Alan Lawlor (33) was in fear for his partner and children's lives when he ran into the street with the stick. He has been cleared of a weapons charge after a court heard he had brandished it in self-defence.
Judge Catherine Staines dismissed the case, but warned Lawlor he could not "take the law into his own hands".
Lawlor, of Tamarisk Way, had denied the charge of unlawful possession of a weapon outside his partner's home at Sundale Crescent, in Tallaght.
Dublin District Court heard gardai were called to the scene of the incident at 12.50am on July 30 this year. Garda Eimhear Judge said she saw the accused on the street brandishing the two-and-a-half foot wooden pole covered in tar.
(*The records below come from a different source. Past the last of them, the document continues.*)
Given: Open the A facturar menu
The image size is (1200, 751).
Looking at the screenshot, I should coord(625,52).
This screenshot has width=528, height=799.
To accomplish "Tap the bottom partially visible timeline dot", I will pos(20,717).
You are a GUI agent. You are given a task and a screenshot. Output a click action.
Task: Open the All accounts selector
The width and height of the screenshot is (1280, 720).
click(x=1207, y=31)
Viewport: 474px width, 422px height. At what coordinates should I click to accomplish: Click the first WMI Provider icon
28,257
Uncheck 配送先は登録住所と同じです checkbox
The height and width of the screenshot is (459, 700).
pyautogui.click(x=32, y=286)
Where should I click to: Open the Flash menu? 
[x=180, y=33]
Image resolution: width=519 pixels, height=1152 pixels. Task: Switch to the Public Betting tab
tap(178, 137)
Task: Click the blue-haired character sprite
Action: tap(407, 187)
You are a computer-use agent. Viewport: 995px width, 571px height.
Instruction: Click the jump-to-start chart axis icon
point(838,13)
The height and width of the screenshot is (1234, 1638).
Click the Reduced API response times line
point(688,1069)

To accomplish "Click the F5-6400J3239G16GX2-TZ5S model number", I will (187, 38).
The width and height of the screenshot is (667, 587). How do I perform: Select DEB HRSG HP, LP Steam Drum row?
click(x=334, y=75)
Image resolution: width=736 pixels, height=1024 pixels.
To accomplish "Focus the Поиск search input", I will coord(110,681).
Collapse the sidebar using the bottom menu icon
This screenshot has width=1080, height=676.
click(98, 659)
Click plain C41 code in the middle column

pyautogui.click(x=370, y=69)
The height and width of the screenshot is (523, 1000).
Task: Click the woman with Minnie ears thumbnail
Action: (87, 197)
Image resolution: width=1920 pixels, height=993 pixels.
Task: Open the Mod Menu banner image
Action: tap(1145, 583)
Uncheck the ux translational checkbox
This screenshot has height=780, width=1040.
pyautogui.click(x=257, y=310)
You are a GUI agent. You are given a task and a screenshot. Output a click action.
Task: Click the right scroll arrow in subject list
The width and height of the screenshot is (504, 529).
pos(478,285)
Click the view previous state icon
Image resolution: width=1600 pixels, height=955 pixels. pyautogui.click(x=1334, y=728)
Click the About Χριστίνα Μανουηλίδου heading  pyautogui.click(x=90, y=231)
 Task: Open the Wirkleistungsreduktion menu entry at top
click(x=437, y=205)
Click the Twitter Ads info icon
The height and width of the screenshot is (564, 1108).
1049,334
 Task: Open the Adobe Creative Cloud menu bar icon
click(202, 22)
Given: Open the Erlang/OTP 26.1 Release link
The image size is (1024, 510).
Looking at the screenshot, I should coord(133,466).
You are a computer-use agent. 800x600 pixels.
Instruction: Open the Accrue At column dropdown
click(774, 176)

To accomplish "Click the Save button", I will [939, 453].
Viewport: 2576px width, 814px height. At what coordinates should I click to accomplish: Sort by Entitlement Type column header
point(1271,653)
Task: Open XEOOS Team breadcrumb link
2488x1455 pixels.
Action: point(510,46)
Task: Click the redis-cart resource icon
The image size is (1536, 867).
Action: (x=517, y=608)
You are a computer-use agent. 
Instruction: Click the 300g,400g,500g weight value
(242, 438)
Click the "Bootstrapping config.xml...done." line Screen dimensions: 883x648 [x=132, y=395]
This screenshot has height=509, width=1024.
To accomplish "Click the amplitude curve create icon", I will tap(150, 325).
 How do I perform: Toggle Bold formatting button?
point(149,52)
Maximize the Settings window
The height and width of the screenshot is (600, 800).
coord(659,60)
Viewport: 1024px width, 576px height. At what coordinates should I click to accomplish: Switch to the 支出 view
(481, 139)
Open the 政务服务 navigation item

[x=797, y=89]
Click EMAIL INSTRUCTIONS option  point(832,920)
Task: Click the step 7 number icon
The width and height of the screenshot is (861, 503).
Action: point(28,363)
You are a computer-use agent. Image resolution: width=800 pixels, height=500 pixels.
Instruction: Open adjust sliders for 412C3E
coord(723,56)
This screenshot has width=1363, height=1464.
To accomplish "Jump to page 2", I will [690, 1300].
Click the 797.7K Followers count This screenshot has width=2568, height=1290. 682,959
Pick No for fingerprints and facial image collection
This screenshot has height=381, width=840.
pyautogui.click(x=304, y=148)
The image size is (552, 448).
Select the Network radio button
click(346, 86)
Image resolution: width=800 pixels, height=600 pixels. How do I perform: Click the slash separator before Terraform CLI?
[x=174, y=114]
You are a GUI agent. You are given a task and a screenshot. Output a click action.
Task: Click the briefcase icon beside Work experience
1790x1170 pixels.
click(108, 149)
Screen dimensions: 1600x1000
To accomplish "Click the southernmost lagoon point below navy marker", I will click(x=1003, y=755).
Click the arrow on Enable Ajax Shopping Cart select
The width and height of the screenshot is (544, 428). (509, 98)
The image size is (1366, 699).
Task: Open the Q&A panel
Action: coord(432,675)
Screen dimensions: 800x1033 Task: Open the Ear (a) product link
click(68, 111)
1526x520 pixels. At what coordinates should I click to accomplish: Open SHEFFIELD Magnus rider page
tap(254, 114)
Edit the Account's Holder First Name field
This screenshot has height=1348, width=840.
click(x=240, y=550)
"He had it in the air and he was running around the street shouting," she said.
The accused dropped the pole when asked to and apologised. Garda Judge said the accused explained to her he had had trouble at his partner's house, but she saw nobody at the scene at the time.
Defence solicitor Jeremy Ring said the family had been in "great fear" and had stayed in a hotel for several days before the incident.
Lawlor told the court stones had been thrown at the house and when he complained to gardai, he received a threat that he would be kneecapped, that he would be shot and his partner's house burned down.
On the night of the incident, he said, a man arrived and began banging on the door, trying to get into the house.
At first, the intruder called him, saying: "Come out, we want to talk to you."
"Then he started kicking the door and told me I was going to get my two legs broken," Mr Lawlor said.
"I was afraid of him coming in or my partner getting hurt or the kids."
His partner, Georgina O'Connor, said she did not know why they had been targeted.
Mr Ring asked Judge Catherine Staines to dismiss the charge, saying the accused had acted in self defence.
"Mr Lawlor, you can't take the law into your own hands, but I am satisfied that on this occasion, you felt you were in immediate danger and were protecting your partner," the judge said.